Variability in Ultrasound Backscatter Induced by Trabecular Microstructure Deterioration in Cancellous Bone

1Department of Electronic Engineering, Fudan University, Shanghai 200433, China
2Institute of Acoustics, Tongji University, No. 1239 Siping Road, Shanghai 200092, China
3State Key Laboratory of ASIC and System, Fudan University, Shanghai 200433, China
4Key Laboratory of Medical Imaging Computing and Computer Assisted Intervention (MICCAI) of Shanghai, Shanghai 200032, China
5Department of Radiology and Diagnostic Imaging, University of Alberta, Edmonton, AB, Canada

Correspondence should be addressed to Chengcheng Liu; nc.ude.ijgnot@uilgnehcgnehc and Dean Ta; nc.ude.naduf@adt

Received 26 October 2017; Accepted 1 January 2018; Published 29 January 2018

Academic Editor: Weibao Qiu

Copyright © 2018 Xingxing Chou et al. This is an open access article distributed under the Creative Commons Attribution License, which permits unrestricted use, distribution, and reproduction in any medium, provided the original work is properly cited.

Abstract

To determine the relationship between the ultrasonic backscatter parameters and trabecular microstructural variations in cancellous bone, three erosion procedures were performed to simulate various changes in the cancellous bone microstructure. The finite difference time domain (FDTD) method was used to simulate the backscatter signal in cancellous bone. Ultrasonic backscatter properties were derived as functions of the porosity when the ultrasound incident directions were perpendicular and parallel to the major trabeculae direction (MTD), respectively. The variability in the apparent backscatter coefficient (ABC) and apparent integrated backscatter (AIB) due to the trabecular microstructure was revealed. Significant negative correlations between the backscatter parameters (ABC and AIB) and the porosity of the cancellous bone were observed. The simulations showed that the ABC and AIB were influenced by the direction of the trabecular microstructural variations. The linear regressions between the ultrasonic backscatter parameters (ABC and AIB) and the porosity showed significantly different slopes for three erosion procedures when they are ultrasonically perpendicular (for ABC, −1.22 dB, −0.98 dB, and −0.46 dB; for AIB, −0.74 dB, −0.69 dB, and −0.25 dB) and parallel (for ABC, −1.87 dB, −0.69 dB, and −0.51 dB; for AIB, −0.9 dB, −0.5 dB, and −0.34 dB) to the MTD. This paper investigated the relationship between ultrasonic backscatter and cancellous bone microstructure deterioration and indicated that the ultrasonic backscatter could be affected by cancellous bone microstructure deterioration direction.

1. Introduction

Osteoporosis is a multifactorial skeletal disease characterized by decreased bone mass and deteriorated microarchitecture that leads to an increased risk of fracture [1]. Early detection and treatment of osteoporosis are essential for decreasing the risk of fracture. Lots of situations can lead to osteoporosis, such as age-related and microgravity-related situations [26]. Both aggravating trend of aging population and the aerospace development indicate the importance of early detection and treatment of osteoporosis.

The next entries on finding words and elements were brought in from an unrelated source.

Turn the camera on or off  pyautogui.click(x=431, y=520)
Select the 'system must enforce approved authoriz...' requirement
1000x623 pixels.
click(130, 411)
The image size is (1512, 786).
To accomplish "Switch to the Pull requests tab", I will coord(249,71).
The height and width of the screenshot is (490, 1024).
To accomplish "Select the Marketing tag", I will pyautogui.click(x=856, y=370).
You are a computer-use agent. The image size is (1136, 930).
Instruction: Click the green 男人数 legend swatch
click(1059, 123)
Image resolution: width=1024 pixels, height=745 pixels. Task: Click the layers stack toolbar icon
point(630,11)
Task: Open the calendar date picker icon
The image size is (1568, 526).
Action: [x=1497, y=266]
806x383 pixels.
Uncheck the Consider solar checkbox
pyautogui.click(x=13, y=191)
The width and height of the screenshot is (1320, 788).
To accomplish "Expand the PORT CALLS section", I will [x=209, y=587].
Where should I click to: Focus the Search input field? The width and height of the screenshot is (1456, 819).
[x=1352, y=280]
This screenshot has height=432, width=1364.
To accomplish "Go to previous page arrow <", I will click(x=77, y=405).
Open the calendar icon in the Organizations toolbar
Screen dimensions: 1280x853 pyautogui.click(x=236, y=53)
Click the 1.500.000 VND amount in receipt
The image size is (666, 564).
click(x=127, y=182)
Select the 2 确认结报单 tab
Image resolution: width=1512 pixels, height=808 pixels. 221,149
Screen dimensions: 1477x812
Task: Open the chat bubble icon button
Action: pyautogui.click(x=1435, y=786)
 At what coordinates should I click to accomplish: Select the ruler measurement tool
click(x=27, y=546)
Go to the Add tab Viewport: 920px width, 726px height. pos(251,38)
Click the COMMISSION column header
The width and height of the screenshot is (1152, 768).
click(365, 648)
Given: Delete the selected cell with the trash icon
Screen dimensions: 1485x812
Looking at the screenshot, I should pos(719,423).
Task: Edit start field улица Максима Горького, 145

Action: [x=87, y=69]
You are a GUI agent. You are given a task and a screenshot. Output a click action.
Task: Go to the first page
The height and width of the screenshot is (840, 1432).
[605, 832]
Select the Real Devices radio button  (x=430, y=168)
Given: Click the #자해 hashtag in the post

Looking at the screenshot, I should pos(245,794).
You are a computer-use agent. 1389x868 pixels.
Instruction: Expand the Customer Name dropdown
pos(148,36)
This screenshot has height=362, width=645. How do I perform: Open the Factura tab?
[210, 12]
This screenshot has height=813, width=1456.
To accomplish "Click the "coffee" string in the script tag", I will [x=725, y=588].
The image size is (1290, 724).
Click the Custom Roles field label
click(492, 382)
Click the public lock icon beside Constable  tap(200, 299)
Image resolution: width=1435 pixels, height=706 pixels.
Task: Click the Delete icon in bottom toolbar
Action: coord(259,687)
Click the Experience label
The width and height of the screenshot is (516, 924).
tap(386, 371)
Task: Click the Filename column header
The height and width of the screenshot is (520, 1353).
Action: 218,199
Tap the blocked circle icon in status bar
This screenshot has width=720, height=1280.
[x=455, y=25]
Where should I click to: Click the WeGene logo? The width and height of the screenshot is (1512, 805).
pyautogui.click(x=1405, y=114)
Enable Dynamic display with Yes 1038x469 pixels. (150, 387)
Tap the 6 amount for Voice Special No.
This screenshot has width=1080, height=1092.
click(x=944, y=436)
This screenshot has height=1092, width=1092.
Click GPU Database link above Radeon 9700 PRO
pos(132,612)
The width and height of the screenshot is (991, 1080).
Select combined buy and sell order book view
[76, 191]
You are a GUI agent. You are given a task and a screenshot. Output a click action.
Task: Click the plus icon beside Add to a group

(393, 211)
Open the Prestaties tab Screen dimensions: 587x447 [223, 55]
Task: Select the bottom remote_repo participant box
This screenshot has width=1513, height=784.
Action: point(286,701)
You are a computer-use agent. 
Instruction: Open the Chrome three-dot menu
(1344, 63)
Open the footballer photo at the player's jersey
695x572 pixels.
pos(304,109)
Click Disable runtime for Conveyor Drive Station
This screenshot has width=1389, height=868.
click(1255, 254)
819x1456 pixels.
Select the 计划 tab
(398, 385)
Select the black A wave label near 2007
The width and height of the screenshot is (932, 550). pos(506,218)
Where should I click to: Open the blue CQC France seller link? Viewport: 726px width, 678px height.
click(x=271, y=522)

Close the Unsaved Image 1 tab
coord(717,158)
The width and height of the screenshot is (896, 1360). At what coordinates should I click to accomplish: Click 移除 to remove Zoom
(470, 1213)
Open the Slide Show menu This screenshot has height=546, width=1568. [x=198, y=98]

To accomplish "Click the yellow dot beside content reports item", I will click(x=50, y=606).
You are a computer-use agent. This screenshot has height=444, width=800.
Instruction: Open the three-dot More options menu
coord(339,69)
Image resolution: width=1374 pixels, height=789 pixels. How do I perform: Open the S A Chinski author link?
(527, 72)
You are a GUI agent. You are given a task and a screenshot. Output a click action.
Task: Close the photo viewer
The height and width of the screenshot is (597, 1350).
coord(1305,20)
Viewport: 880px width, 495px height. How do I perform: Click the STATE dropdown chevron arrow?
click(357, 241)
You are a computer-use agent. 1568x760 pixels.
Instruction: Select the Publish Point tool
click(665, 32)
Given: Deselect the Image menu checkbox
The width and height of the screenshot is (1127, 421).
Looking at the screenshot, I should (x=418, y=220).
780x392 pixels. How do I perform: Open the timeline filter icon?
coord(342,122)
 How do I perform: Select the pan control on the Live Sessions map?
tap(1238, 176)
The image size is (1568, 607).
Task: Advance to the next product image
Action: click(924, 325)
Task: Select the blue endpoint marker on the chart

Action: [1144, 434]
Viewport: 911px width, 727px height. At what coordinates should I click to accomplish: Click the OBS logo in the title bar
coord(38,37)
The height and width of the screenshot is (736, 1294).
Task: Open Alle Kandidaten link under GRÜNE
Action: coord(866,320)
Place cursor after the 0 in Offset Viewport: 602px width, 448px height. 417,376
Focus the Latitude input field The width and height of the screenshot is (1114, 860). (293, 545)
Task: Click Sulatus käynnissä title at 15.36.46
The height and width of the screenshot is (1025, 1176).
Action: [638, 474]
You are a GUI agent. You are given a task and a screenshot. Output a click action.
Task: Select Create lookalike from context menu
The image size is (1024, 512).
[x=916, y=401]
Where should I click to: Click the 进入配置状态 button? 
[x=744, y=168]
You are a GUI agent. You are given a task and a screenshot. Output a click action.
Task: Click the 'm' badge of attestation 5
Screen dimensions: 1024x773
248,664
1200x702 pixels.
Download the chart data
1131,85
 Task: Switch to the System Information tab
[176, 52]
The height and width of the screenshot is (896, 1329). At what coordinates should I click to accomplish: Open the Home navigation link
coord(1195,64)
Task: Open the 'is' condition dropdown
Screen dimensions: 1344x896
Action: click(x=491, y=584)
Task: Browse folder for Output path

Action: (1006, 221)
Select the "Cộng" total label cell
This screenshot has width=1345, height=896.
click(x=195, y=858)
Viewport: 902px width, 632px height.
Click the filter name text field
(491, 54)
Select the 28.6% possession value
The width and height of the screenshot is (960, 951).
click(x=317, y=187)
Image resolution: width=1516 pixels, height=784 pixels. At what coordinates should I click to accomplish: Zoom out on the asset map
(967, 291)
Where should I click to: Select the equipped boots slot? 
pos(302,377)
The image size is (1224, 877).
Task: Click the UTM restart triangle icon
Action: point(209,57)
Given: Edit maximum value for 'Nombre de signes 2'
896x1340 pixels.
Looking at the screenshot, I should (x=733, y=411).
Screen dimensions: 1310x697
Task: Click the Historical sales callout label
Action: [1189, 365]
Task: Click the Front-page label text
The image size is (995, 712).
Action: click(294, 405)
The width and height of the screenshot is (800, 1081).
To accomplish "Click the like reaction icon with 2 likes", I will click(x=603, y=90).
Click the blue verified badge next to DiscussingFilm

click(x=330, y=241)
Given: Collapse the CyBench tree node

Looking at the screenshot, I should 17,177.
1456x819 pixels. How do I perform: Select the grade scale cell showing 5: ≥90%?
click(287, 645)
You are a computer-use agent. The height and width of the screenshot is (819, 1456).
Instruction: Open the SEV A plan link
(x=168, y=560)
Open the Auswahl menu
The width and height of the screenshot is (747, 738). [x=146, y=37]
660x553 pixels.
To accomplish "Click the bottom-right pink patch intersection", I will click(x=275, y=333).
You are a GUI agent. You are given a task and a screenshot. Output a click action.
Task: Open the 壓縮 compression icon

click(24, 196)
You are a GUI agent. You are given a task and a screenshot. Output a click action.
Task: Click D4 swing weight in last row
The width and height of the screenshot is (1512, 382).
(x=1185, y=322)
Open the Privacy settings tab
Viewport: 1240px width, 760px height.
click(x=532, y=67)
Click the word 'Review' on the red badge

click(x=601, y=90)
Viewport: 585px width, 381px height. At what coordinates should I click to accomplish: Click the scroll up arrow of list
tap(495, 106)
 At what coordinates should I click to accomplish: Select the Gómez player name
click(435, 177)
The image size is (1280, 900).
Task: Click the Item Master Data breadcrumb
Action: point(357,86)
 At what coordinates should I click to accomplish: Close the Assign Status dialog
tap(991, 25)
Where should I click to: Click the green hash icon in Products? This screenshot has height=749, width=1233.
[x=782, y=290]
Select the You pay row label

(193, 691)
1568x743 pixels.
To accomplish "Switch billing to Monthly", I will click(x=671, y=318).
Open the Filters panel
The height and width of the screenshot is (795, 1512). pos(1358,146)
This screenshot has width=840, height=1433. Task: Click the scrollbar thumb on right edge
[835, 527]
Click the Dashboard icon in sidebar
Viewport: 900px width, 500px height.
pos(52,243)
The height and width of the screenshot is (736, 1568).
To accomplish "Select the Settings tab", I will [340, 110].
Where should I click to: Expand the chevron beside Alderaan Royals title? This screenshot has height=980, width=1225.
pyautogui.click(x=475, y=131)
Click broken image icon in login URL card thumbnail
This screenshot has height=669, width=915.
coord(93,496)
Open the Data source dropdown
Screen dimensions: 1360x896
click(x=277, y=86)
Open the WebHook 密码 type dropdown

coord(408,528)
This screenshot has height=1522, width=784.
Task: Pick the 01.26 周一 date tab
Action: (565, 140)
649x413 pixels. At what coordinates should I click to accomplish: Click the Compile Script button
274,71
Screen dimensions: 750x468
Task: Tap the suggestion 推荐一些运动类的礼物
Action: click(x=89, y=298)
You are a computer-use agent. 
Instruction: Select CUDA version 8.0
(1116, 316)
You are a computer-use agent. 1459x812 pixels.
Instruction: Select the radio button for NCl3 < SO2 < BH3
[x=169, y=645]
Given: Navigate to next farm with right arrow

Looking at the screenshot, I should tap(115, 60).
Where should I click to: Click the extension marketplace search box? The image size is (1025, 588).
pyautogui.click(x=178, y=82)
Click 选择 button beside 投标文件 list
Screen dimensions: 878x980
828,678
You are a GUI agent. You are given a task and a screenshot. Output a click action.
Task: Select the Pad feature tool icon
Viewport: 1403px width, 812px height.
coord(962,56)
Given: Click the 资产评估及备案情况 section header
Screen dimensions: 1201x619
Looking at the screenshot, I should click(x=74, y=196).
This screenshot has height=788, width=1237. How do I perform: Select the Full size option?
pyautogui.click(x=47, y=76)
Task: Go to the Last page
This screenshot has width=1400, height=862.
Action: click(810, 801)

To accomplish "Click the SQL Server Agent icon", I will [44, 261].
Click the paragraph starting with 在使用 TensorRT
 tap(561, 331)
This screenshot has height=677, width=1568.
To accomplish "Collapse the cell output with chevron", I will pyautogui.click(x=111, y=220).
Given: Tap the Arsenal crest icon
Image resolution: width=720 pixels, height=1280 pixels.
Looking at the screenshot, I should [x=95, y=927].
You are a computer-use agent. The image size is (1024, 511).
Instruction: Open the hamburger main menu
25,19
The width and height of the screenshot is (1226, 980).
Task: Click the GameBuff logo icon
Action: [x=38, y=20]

Ultrasonic backscatter has shown great advantages and potential as a noninvasive tool for cancellous bone assessment [715]. Compared with ultrasonic through-transmission measurement, the backscatter measurement can be performed in pulse-echo mode with a single transducer and has easier access to skeletal sites such as the hip and spine. Hosokawa has studied the changes of the ultrasonic through-transmission signal [16]. In theory, the backscatter signal could provide more microstructural information; the backscatter signal is closely related to cancellous bone properties, including the bone mineral density (BMD), bone volume fraction (BV/TV), trabecular separation (Tb.Sp), ultimate strength, and Young's modulus [714, 1725].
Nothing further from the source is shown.